-- Task brief --
Print every entry exactly once more, omitting each picture.

[Opening Exercise material section]

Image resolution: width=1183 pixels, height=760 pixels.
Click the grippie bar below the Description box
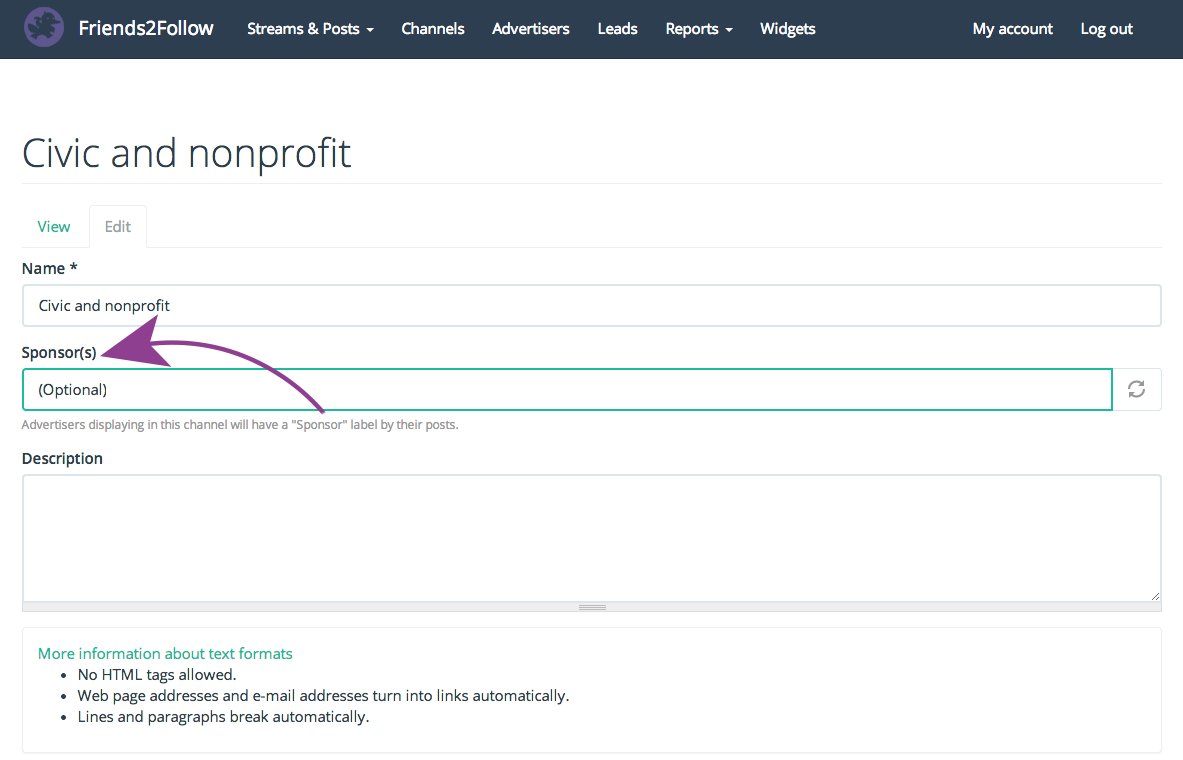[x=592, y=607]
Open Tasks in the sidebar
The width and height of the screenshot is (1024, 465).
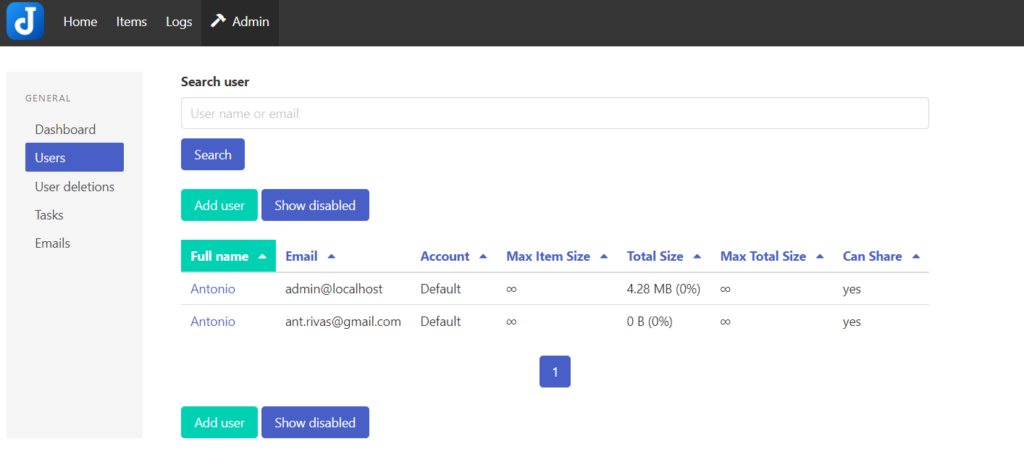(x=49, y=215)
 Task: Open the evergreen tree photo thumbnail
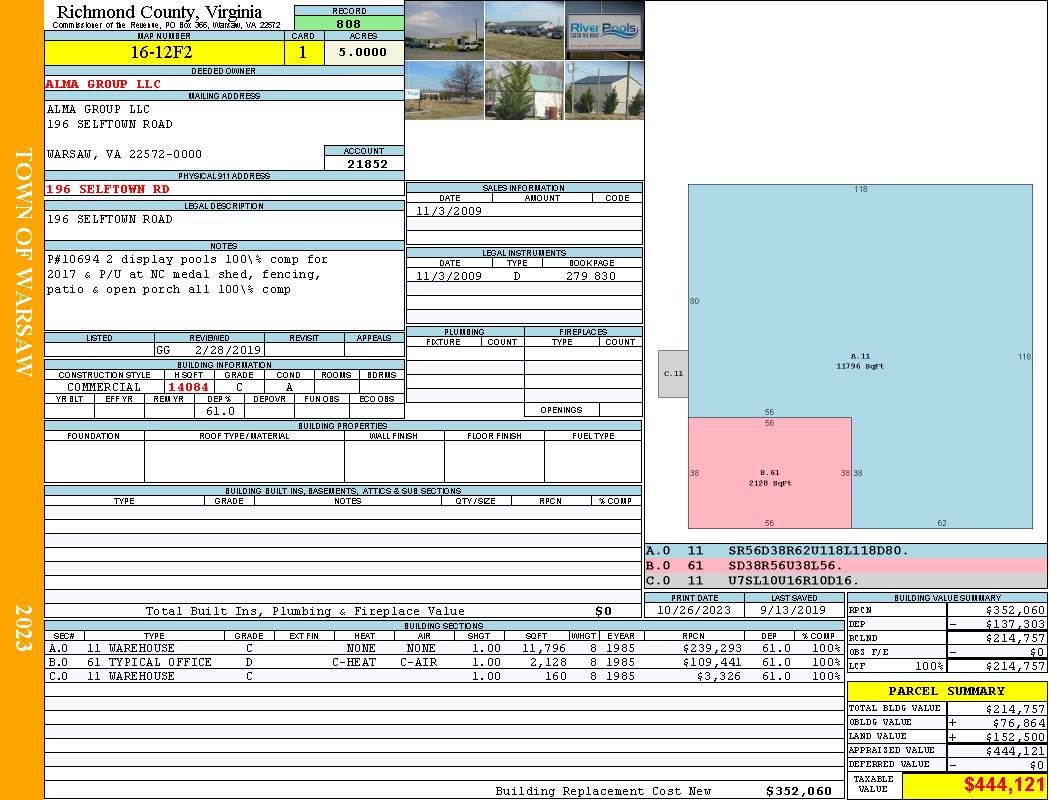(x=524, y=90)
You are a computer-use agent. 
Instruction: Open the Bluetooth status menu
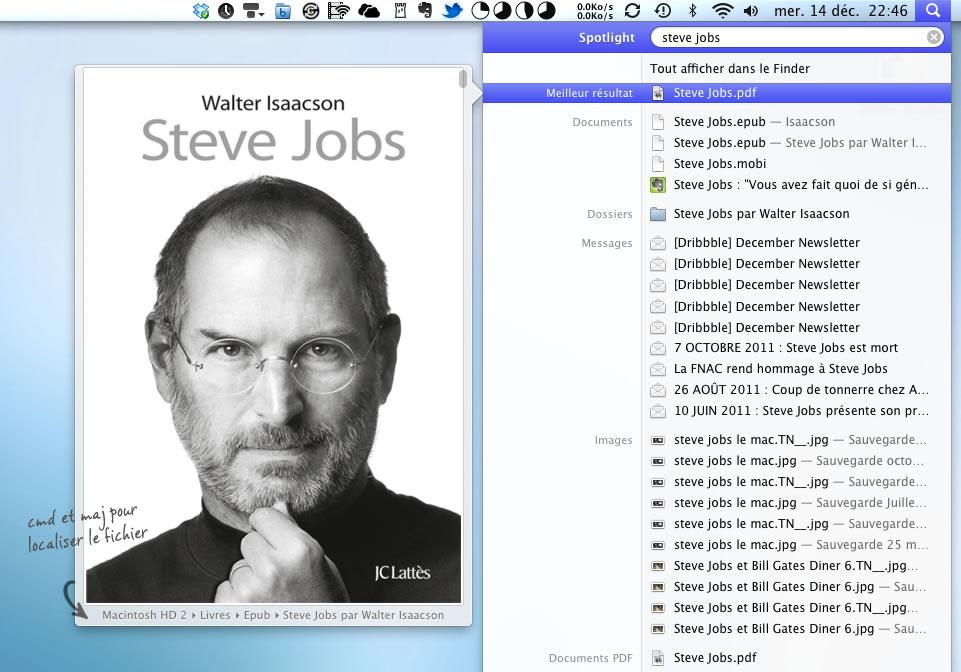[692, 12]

[Closing Exercise material section]

-- Exercise answer --
Image resolution: width=1183 pixels, height=760 pixels.
Click the grippie bar below the Description box
[x=592, y=607]
Open Tasks in the sidebar
The width and height of the screenshot is (1024, 465).
(x=49, y=215)
 Task: Open the evergreen tree photo thumbnail
(x=524, y=90)
You are a computer-use agent. 
Instruction: Open the Bluetooth status menu
[692, 12]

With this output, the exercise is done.